Lab 6

What’s In A Name?

Objectives

In this lab we will look at data from the Social Security Administration ¹ about the popularity of baby names from 1880-2021. In doing so, you will gain experience with the following:

Using dictionaries in Python
Plotting data using Python’s matplotlib library
Reading data from CSV (comma separated values) files

Getting Started

Before you begin, clone this week’s repository in the usual manner:

git clone https://evolene.cs.williams.edu/cs134-labs/23xyz3/lab06.git ~/cs134/lab06

where your CS username replaces 23xyz3.

If you are using a personal computer, for this lab you will need to have installed matplotlib. This was part of the personal machine setup instructions. The lab machines are already configured for you.

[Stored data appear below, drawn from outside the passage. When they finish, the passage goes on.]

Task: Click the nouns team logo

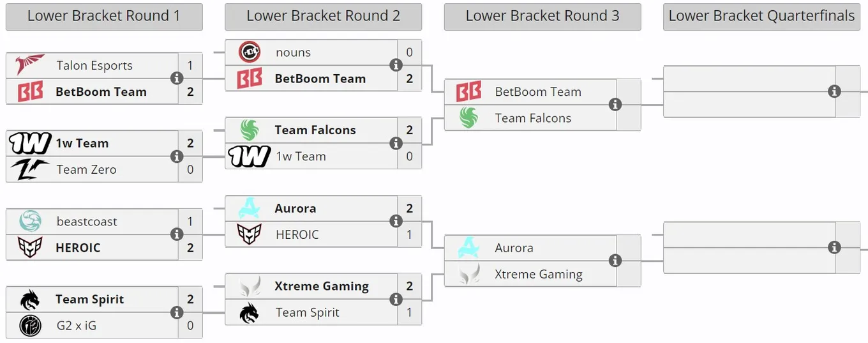Action: pyautogui.click(x=250, y=52)
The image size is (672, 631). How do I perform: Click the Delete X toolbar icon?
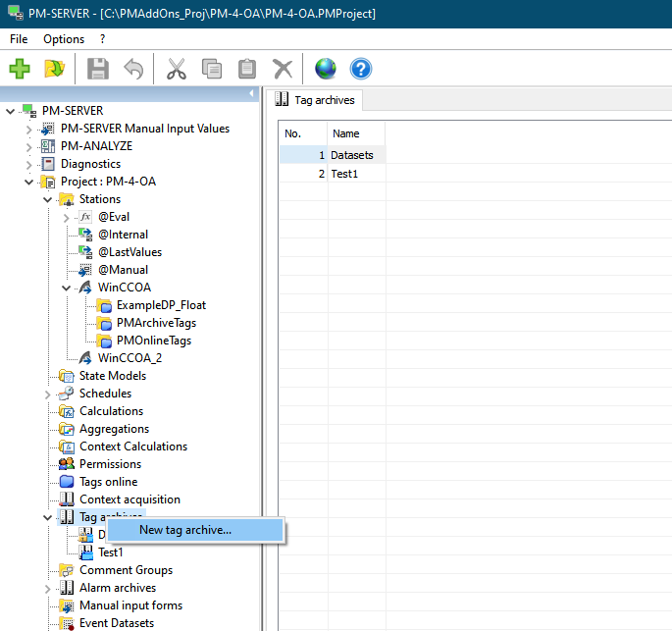coord(283,69)
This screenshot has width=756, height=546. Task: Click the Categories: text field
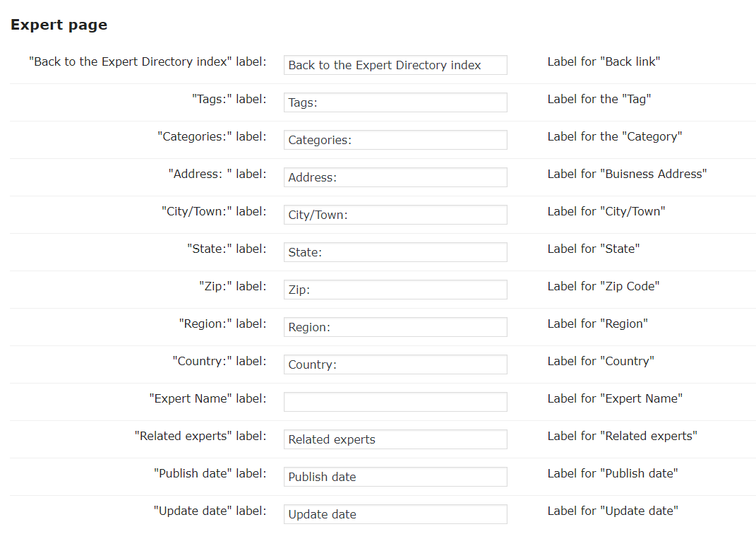coord(395,140)
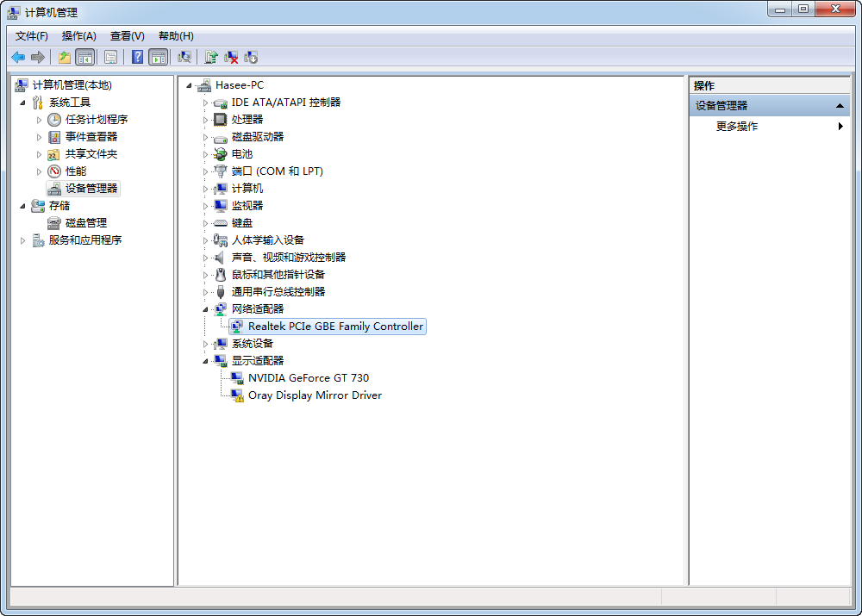Open the Properties toolbar icon
Screen dimensions: 862x616
110,58
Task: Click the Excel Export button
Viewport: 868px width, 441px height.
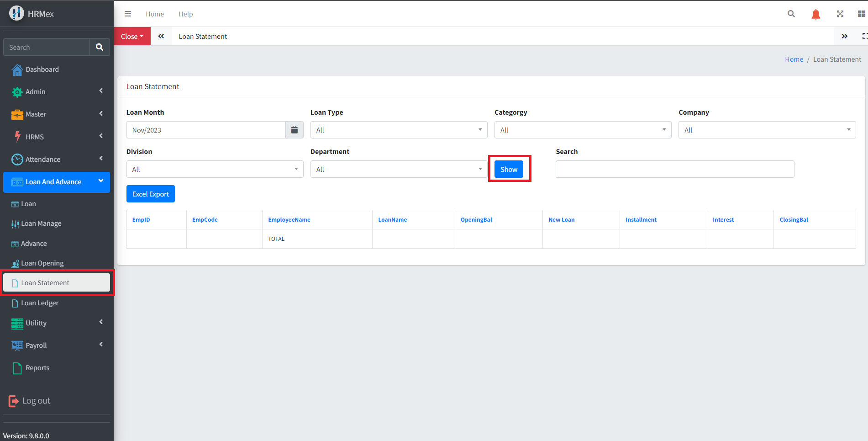Action: (150, 194)
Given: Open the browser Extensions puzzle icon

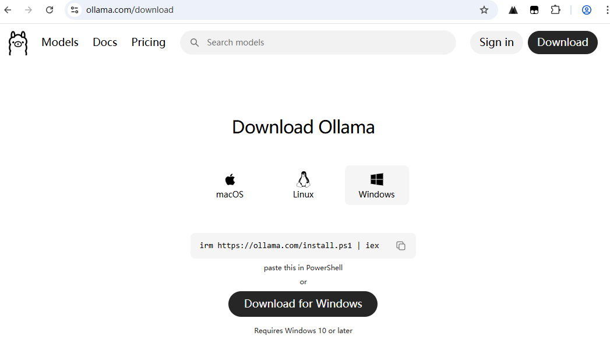Looking at the screenshot, I should tap(555, 10).
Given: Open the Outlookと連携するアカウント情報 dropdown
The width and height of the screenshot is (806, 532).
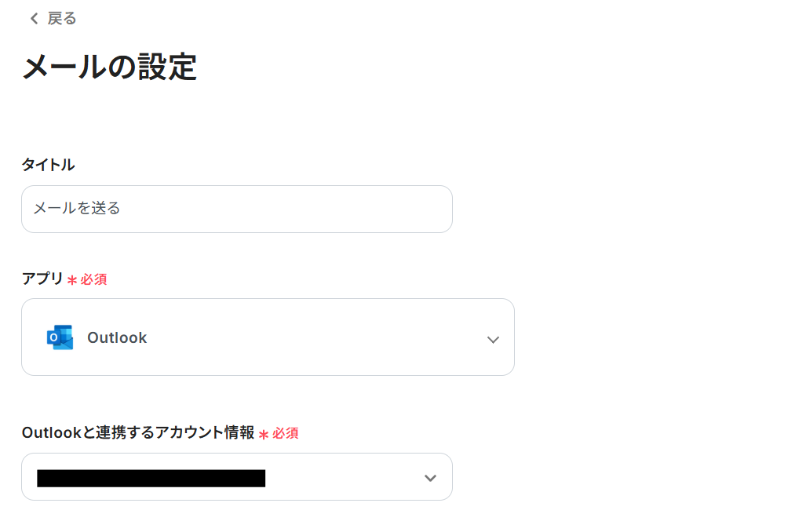Looking at the screenshot, I should [237, 477].
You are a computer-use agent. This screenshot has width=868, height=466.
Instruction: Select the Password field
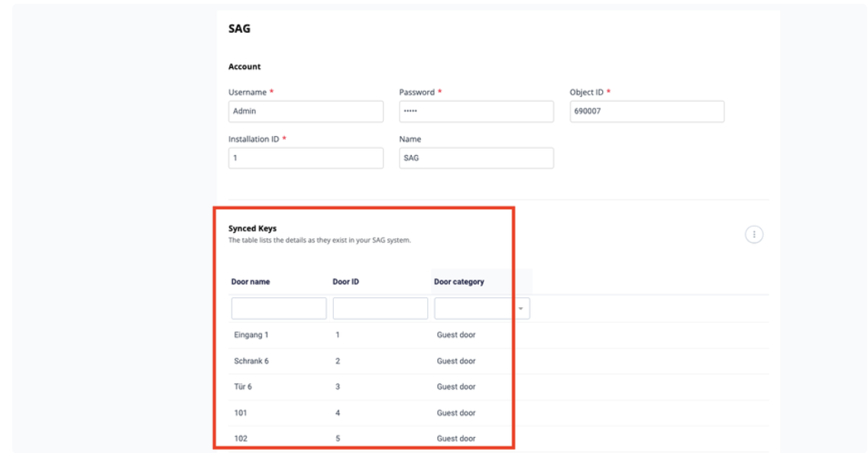pos(476,112)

Pre-lab Functions: `split()` and `trim()`

1. Trim the final newline from a string (if it exists)

Define a function called trim that takes one argument: line (a string). If line ends with a newline character, then trim should return a new string that is identical to line, but without the final newline character. Otherwise, it should just return line.

>>> trim("Hello there!\n")
'Hello there!'
>>> trim("Hello there!!")
'Hello there!!'
>>> len(trim(""))      # >>> trim("")
0      # returns '', but note that empty string doesn't display in runtests/when-run-as-a-script

2. Split a comma-separated string into its components.

Define a function called split that takes one argument: comma_separated_string (a string). It should return a list of its component substrings (i.e. the strings between the commas).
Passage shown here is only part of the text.